In Gilze en Rijen kwamen ook heel wat vluchtelingen aan; eind 1914 stonden er 305 geregistreerd. Een steuncomité zorgde ervoor dat er onderdak werd geregeld voor deze vluchtelingen, in bedrijven of bij particulieren. Deze hulpverleners kregen daarvoor een vergoeding van de gemeente van dertig cent voor een volwassene per dag en vijftien cent voor een kind. In Gilze werd in 1914 bijna 400 gulden uitgekeerd, in Rijen 358 gulden. Maar het bedrag in Rijen werd door ‘liefdegiften’ nog eens verhoogd met 243 gulden. In Gilze zaten op 64 adressen vluchtelingen en in Rijen op 45. Voor de kinderen werden ontspanningsmiddagen georganiseerd. Eind 1914 stabiliseerde de situatie in België, waarna vanaf 1915 praktisch alle Belgische vluchtelingen uit Gilze en Rijen vertrokken, behalve de familie van Engelen-van Laenen. Zij zijn enkele jaren in Gilze blijven wonen.

Ook de familie Van Bever hoorde tot de Belgische vluchtelingen. Ze zijn bekend geworden met het door hen opgerichte circus Van Bever. Na de bombardementen van 1914 trok de familie naar Nederland en kwam in Uden terecht.

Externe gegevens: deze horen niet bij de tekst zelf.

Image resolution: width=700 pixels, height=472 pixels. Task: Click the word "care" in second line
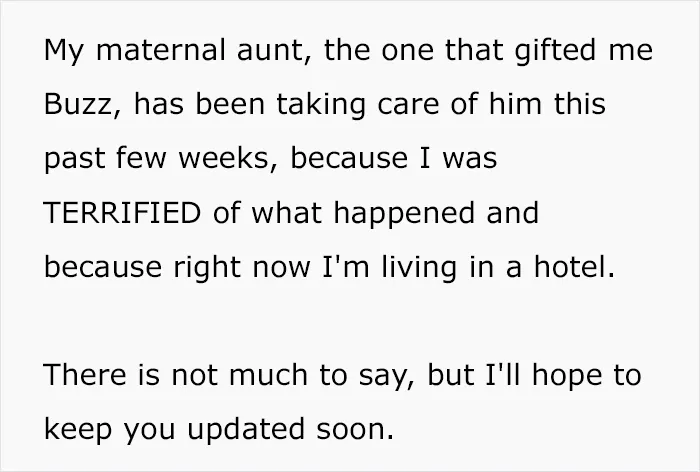408,105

De kleindochter van Henri van Bever, Leentje Baliga-Karoly, woont sinds 1984 in de gemeente Gilze en Rijen. Eerst in Molenschot, nu in Rijen. Ze was een beroemde ballerina op het paard.

Niet alleen burgers, ook militaire vluchtelingen kwamen naar Nederland. Ze werden bij aankomst direct geïnterneerd. Maar in de loop van 1915 mochten ze buiten het interneringskamp op zoek naar werk gaan. In Gilze werkten toen een aantal Belgische vluchtelingen in de steenfabriek van Botermans. Omdat ze niet tevreden waren over hun salaris gingen ze in 1917 in staking. De andere arbeiders van de steenfabriek steunden dit protest.

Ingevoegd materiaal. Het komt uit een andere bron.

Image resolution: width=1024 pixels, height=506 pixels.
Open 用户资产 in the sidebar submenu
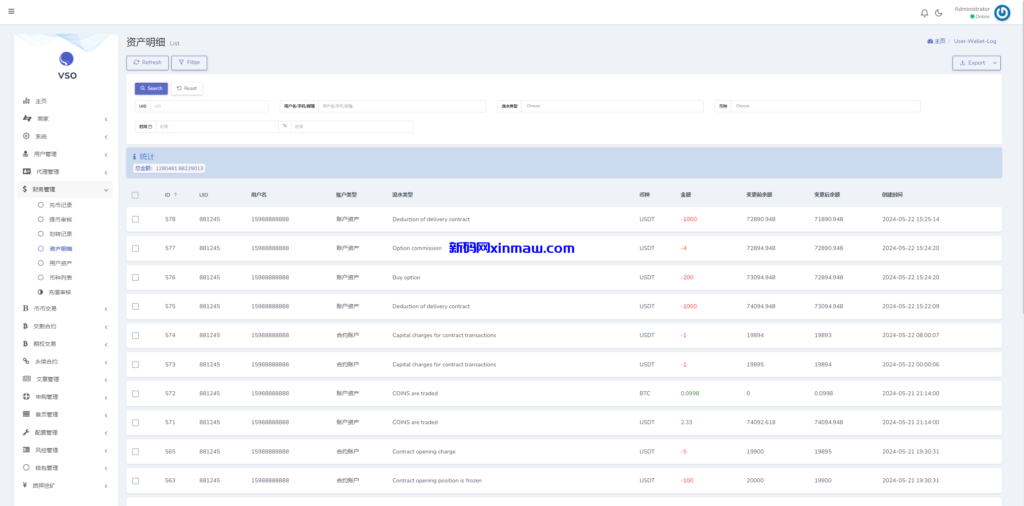click(x=61, y=262)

Koekfabriek Smolders met onder anderen J. Lampe

In diezelfde tijd werkte de Belg J. Lampe in de koekfabriek van Smolders in de Kerkstraat in Gilze.

Sjef en Fien van Looy

Eén van de gevluchte Belgische militairen was Sjef van Looy. Bij het uitbreken van de Eerste Wereldoorlog was hij opgeroepen om tegen de Duitsers te vechten. Hij was toen al getrouwd met Fien Bernaerts en vader van hun eerste kind. Na een verblijf in een interneringskamp in Harderwijk, kon hij daarna samen met Fien in een houten keet gaan wonen aan de Bavelseweg in Gilze. De vader van Fien had haar en hun kind in een kruiwagen naar Nederland gebracht. Met succes verbouwden ze groenten en kregen door bemiddeling van directeur Botermans van de steenfabriek een stenen woning in Gilze. In 1930 verhuisden ze naar Rijen, waar ze opnieuw groenten en fruit verbouwden. Fien verkocht met een kar of bakfiets de producten. Ze was daar heel succesvol in. In Rijen werd Belse Fien een begrip. Sjef van Looy overleed in 1968; hij had altijd met zijn gezondheid gesukkeld. In 1918 had hij de Spaanse griep opgelopen en heeft daar heel zijn leven last van gehad. Fien overleed in 1982.